On May 10, the office in La Coma, a forgotten neighborhood in the metropolitan area of ??Valencia, was forced to close “due to the sick leave of professionals caused by the attacks and threats received” by health workers. Twelve days later, the center reopened its doors with a strong police presence and private security searching the sick. CCOO-PV denounced at the time that the casualties were due “to the threats that” the doctors receive “daily”, “even on some occasions with weapons”.

Almost four months have passed since the reopening but the pediatricians have not returned in a neighborhood that, as explained by the neighborhood association, continues “abandoned and with safety and cleanliness problems” despite the efforts of many of its residents to reverse the situation and remove that stigma of conflict that has weighed on the neighborhood for decades.

For this reason, the neighbors demonstrated yesterday at the doors of the office to demand that the new Valencian Government recover the Pediatric service that existed until the “unfortunate” events of May occurred, as well as the mental health services and the psychologists that They served the young people of the area.

Also, explains its president, Alfredo Muñoz to La Vanguardia, they demand that the office “not close at three in the afternoon.” This schedule and the lack of staff, he comments, means that some neighbors receive an appointment “for two or three months.” Muñoz understands that the office has become too small to serve not only the 10,000 residents of La Coma but another thousand or two thousand who are assigned to this health center.

In a “peaceful” rally – “we don’t want trouble and we support the doctors because we know it is not their fault” – a group of neighbors demanded more attention and involvement from the institutions that they consider have turned their backs on them for many years.

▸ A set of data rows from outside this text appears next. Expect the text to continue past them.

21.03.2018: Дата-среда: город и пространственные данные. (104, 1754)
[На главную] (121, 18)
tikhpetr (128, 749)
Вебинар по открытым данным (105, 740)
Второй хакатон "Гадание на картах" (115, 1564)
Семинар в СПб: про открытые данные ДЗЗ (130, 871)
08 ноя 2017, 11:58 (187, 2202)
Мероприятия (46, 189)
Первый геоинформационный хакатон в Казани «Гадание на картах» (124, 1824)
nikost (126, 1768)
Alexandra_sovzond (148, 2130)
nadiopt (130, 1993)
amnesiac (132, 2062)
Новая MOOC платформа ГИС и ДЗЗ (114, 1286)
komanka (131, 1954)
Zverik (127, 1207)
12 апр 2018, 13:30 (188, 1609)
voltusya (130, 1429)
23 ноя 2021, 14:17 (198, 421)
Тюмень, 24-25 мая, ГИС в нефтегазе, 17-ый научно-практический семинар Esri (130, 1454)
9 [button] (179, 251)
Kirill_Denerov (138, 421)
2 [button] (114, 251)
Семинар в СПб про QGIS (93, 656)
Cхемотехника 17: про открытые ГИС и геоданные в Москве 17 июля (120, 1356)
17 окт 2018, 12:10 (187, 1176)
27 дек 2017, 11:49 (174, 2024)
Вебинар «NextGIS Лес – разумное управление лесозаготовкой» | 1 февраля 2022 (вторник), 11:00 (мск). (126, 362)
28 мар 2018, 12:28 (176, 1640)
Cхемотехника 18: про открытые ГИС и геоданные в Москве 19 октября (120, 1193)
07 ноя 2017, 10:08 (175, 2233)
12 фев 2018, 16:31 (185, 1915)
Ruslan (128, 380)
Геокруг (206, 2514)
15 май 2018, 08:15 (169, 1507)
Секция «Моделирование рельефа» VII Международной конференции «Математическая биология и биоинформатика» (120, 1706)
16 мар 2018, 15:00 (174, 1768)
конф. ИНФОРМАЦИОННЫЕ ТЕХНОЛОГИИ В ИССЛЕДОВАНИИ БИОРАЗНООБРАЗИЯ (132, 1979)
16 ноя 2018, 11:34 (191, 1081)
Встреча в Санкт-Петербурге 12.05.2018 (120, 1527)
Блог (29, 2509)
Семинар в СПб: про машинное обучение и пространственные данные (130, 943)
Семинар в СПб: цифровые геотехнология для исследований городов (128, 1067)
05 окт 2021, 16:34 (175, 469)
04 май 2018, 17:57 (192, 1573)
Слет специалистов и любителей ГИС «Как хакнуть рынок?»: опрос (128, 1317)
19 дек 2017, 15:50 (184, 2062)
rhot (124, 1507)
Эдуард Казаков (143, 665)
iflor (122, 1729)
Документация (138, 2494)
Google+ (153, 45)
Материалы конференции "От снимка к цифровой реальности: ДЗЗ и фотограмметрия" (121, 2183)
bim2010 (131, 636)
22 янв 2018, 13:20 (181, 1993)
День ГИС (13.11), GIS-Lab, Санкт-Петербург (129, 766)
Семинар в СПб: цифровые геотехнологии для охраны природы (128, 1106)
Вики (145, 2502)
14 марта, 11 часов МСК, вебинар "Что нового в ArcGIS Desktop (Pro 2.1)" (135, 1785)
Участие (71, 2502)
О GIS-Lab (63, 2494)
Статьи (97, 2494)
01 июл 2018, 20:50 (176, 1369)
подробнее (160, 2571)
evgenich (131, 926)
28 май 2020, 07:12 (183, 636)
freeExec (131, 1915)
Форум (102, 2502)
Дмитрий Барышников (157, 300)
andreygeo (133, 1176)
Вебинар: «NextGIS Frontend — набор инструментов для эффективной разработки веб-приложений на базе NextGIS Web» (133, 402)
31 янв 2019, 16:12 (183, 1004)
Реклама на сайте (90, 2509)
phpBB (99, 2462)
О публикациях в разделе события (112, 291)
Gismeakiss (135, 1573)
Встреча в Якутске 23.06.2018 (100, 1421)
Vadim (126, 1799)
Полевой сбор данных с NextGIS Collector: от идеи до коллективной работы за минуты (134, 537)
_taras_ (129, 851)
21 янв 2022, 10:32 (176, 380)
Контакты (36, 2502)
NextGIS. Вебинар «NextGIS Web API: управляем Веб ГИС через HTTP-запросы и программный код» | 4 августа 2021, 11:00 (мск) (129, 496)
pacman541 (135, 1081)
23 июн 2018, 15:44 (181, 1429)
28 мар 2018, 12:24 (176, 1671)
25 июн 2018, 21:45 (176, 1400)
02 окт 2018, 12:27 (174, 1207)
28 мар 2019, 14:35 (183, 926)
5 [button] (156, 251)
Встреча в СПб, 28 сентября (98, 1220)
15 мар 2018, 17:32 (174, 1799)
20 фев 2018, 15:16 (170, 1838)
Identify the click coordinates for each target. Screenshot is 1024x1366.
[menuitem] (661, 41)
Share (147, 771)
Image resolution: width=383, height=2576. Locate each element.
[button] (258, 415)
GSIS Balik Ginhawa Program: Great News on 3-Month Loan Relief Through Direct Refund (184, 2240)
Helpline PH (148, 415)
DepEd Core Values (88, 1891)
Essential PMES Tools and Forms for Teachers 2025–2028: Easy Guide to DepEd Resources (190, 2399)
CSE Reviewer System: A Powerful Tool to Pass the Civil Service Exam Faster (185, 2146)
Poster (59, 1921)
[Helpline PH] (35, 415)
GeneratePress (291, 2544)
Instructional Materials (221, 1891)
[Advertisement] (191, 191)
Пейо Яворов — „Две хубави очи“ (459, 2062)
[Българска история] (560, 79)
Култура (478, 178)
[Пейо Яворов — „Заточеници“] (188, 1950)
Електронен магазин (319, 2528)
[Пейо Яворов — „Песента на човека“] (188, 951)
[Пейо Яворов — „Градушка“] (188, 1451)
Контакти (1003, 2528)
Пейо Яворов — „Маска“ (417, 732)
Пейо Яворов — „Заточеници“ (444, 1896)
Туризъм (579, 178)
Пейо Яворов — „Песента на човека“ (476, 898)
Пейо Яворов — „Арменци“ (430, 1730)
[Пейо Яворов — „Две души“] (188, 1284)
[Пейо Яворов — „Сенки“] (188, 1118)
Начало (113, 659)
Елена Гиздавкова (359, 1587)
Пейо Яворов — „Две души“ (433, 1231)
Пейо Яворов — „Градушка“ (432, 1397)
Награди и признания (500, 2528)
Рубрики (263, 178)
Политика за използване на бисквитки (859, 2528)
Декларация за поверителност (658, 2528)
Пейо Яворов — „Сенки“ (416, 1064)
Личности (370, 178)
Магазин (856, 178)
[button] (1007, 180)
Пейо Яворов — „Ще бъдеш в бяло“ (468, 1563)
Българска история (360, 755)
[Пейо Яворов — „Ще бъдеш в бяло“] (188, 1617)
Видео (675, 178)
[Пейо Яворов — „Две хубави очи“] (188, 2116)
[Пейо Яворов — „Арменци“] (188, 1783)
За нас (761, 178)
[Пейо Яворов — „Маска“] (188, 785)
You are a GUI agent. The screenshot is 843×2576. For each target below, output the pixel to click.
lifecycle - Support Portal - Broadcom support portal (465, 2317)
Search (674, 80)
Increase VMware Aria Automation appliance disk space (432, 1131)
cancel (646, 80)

Their cry is desperate: “We are trying to be able to live in the neighborhood,” Muñoz explained, seeking the complicity of the political leaders.

Along these lines, he assured that “they are not criminals” and that “just people are paying for sinners” with the suppression of services that make life even more complicated in a neighborhood with many children and young people. One of the banners at the rally already said it: “Children are not to blame for the actions of adults.”

Thus, Muñoz defends that “a lesson” be given to those who threaten the doctors and have ended up creating this situation that impoverishes the neighborhood. However, he reiterates his idea that his neighbors are not criminals. This idea doesn’t help that, “when you make an appointment, you have to leave your cell phone, your bag and go through a metal detector arch, while two security people watch you.”

Thus, both the neighborhood association and the Department of Health – who remember that this is an inherited problem – admit the difficulties of filling the vacancies in this office.

Health explains to this newspaper that “given the difficulties in hiring Pediatric professionals in general, in the specific case of the Coma office, a redistribution of the resources that this center had was carried out.” Thus, the same sources continue, “the pediatric patients of that office have been referred to the nearest health centers, where they have the health care they require throughout the year.” Health emphasizes that the Pediatric professional pools are permanently open and when a pediatrician who meets the requirements is registered, he or she is hired to fill the vacancies.

On the other hand, regarding the mental health service, the Ministry indicates that “at this time psychological and psychiatric care is carried out through the Child Mental Health Units (USMI), which are departmental and not center-level. health, that is, they cover the entire child population of a health department.” For this reason, they explain that, in the case of La Coma, “the child population is cared for in the USMI located in the Integrated Health Center of Paterna.”

In this context, it does not seem that the end of the conflict that would serve to normalize life in the neighborhood will have a prompt resolution despite the requests of the neighbors.